**Document extract**
Importantly, this bribe is not paid evenly and certain sections of the working class benefit more than others. Furthermore, the receipt of these bribes may be conscious or unconscious, and as Lenin argued, the process is not monolithic and takes a variety of forms. These points are emphasised throughout Lenin’s writings:

The opportunists (social chauvinists) are working hand in glove with the imperialist bourgeoisie precisely towards creating an imperialist Europe on the backs of Asia and Africa… the opportunists are a section of the petty bourgeoisie and of a certain strata of the working class who have been bribed out of imperialist superprofits and converted into watchdogs of capitalism and corrupters of the labour movement.

Imperialism and the Split in Socialism, 1916

In all the… advanced countries the bourgeoisie rob – either by colonial oppression or by financially extracting “gain” from formally independent weak countries – they rob a population many times larger than that of “their own” country. This is the economic factor that enables the imperialist bourgeoisie to obtain superprofits, part of which is used to bribe the top section of the proletariat and convert it into a reformist, opportunist petty bourgeoisie that fears revolution.

Letter to the Workers of Europe and America, 1918

Social Democracy evolved as the main political current of the labour aristocracy manifested in social democratic and labour parties working primarily in the electoral arena. Social democracy (social chauvinism) claims to work in the interests of the working class, but in fact only fights for partial reforms to the capitalist system that permanently benefit (at best) only the aristocratic minority of the working class and leaves the exploitation and powerlessness of the working class as a whole unchallenged, and thus is subject to the easy withdrawal of concessions or the intensification of exploitation.

The various forms and sizes of the bribes that flow to the aristocracy are affected by the strength of different sections of the working class and their ability to advance their demands. This process is mediated through political struggle and in particular social democratic politics.

Through political parties, representatives in the trade unions and elsewhere, they introduce into the broader working class an outlook of class-collaboration and maintenance of the capitalist status quo as opposed to its destruction and replacement with socialism. They even avoid advocating for any serious redistribution of wealth within the capitalist system, afraid of the risk of direct confrontation with the ruling class.

The labour aristocracy accepts this political outlook most readily because it is in their interest to do so. And over an extended period, as both their economic and political privileges become embedded, complacency and political-intellectual laziness are also implanted, sometimes to cretinous levels.

As Lenin explained, these social chauvinist political currents are thereby inclined to make all kinds of promises to the working class in order to avoid an actual revolt:

… In this era of printing and parliamentarism it is impossible to gain the following of the masses without a widely ramified, systematically managed, well-equipped system of flattery, lies, fraud, juggling with fashionable and popular catchwords, and promising all manner of reforms and blessings to the workers right and left – as long as they renounce the revolutionary struggle for the overthrow of the bourgeoisie.

I would call this system Lloyd-Georgism, after the English Minister Lloyd George… [who] serves the bourgeoisie splendidly, and serves it precisely among the workers, brings its influence precisely to the proletariat, to where the bourgeoisie needs it most and where it finds it most difficult to subject the masses morally (Imperialism and the Split in Socialism, 1916).

**Data for processing**

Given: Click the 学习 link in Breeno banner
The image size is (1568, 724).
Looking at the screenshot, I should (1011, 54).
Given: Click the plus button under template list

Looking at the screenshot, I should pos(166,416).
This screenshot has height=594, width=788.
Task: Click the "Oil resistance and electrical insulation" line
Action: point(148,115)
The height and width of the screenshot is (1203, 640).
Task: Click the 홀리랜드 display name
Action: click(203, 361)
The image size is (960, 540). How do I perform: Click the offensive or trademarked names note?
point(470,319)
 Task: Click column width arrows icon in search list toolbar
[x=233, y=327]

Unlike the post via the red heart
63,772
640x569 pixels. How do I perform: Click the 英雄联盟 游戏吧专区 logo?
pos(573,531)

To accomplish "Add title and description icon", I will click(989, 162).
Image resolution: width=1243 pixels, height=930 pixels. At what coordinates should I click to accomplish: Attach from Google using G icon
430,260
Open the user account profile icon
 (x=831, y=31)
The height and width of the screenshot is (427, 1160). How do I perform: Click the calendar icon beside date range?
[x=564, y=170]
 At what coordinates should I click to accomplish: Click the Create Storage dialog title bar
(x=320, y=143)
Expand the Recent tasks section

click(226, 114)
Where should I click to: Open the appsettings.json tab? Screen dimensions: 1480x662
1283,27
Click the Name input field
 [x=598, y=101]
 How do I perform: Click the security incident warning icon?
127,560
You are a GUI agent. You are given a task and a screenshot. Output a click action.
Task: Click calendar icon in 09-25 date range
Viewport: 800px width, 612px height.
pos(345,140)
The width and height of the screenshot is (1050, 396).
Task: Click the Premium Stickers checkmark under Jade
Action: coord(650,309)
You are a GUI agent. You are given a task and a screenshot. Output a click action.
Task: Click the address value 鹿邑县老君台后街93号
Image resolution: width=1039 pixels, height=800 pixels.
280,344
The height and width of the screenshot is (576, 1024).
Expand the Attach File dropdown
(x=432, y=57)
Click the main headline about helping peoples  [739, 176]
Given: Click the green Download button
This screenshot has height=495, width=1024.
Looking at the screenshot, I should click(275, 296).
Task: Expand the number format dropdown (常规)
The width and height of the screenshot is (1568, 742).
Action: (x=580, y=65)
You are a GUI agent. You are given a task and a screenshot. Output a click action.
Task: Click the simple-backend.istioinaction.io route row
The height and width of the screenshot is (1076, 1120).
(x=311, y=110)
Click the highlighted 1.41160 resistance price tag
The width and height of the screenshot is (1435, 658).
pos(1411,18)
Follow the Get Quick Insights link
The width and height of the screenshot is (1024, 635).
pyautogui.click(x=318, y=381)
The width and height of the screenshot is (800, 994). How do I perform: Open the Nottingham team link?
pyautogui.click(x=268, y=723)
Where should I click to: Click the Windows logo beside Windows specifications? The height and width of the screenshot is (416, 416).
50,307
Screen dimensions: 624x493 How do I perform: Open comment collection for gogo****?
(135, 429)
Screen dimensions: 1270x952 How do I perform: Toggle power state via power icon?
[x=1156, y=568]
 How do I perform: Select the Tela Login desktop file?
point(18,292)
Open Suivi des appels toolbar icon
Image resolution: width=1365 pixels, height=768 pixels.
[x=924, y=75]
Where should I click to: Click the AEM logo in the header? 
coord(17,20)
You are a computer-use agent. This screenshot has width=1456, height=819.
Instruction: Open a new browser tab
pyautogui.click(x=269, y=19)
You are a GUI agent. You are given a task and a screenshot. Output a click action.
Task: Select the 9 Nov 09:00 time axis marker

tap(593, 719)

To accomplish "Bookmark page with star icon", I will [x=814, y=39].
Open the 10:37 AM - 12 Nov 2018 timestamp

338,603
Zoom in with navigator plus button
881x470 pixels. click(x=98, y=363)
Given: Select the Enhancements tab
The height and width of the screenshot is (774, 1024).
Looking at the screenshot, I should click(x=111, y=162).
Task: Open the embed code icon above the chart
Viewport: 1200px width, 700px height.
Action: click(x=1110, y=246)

**Tasks and exercises**
**A.** In the excerpt on imperialism and the labor aristocracy, rewrite the part from "Letter to the" to "intensification of exploitation.", swapping "partial reforms" for "limited reforms".
**B.** Copy the records word for word, from their first line through the line containing "(x=432, y=57)".

**Worked answers**
**A.**
Letter to the Workers of Europe and America, 1918

Social Democracy evolved as the main political current of the labour aristocracy manifested in social democratic and labour parties working primarily in the electoral arena. Social democracy (social chauvinism) claims to work in the interests of the working class, but in fact only fights for limited reforms to the capitalist system that permanently benefit (at best) only the aristocratic minority of the working class and leaves the exploitation and powerlessness of the working class as a whole unchallenged, and thus is subject to the easy withdrawal of concessions or the intensification of exploitation.

**B.**
Given: Click the 学习 link in Breeno banner
The image size is (1568, 724).
Looking at the screenshot, I should (1011, 54).
Given: Click the plus button under template list

Looking at the screenshot, I should pos(166,416).
This screenshot has height=594, width=788.
Task: Click the "Oil resistance and electrical insulation" line
Action: point(148,115)
The height and width of the screenshot is (1203, 640).
Task: Click the 홀리랜드 display name
Action: click(203, 361)
The image size is (960, 540). How do I perform: Click the offensive or trademarked names note?
point(470,319)
 Task: Click column width arrows icon in search list toolbar
[x=233, y=327]

Unlike the post via the red heart
63,772
640x569 pixels. How do I perform: Click the 英雄联盟 游戏吧专区 logo?
pos(573,531)

To accomplish "Add title and description icon", I will click(989, 162).
Image resolution: width=1243 pixels, height=930 pixels. At what coordinates should I click to accomplish: Attach from Google using G icon
430,260
Open the user account profile icon
 (x=831, y=31)
The height and width of the screenshot is (427, 1160). How do I perform: Click the calendar icon beside date range?
[x=564, y=170]
 At what coordinates should I click to accomplish: Click the Create Storage dialog title bar
(x=320, y=143)
Expand the Recent tasks section

click(226, 114)
Where should I click to: Open the appsettings.json tab? Screen dimensions: 1480x662
1283,27
Click the Name input field
 [x=598, y=101]
 How do I perform: Click the security incident warning icon?
127,560
You are a GUI agent. You are given a task and a screenshot. Output a click action.
Task: Click calendar icon in 09-25 date range
Viewport: 800px width, 612px height.
pos(345,140)
The width and height of the screenshot is (1050, 396).
Task: Click the Premium Stickers checkmark under Jade
Action: coord(650,309)
You are a GUI agent. You are given a task and a screenshot. Output a click action.
Task: Click the address value 鹿邑县老君台后街93号
Image resolution: width=1039 pixels, height=800 pixels.
280,344
The height and width of the screenshot is (576, 1024).
Expand the Attach File dropdown
(x=432, y=57)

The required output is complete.